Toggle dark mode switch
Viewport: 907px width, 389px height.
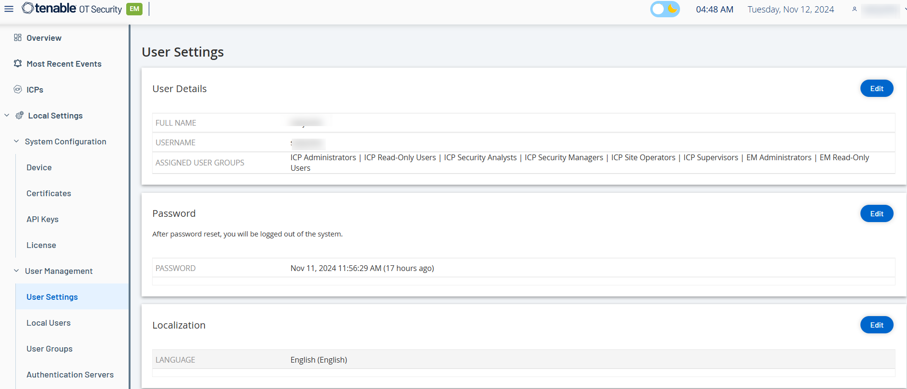click(665, 9)
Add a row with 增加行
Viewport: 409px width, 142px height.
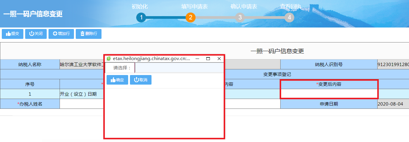click(61, 34)
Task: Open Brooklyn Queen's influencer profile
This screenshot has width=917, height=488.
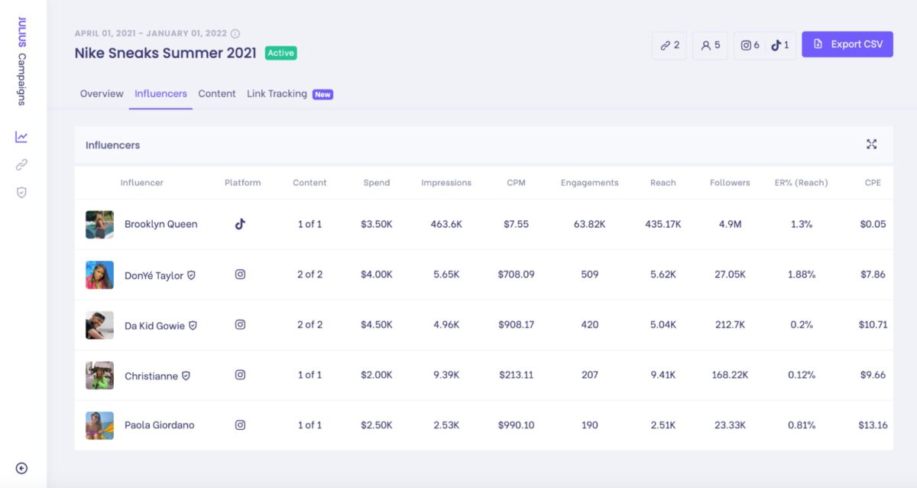Action: pos(162,223)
____________________
### [WHAT IS NEEDED]
Each line above is to be copied verbatim. Drop any image from the copy.

### [SOLUTION TO THIS PROBLEM]
Toggle dark mode switch
Viewport: 907px width, 389px height.
click(665, 9)
Add a row with 增加行
Viewport: 409px width, 142px height.
click(61, 34)
Task: Open Brooklyn Queen's influencer profile
This screenshot has width=917, height=488.
Action: pos(162,223)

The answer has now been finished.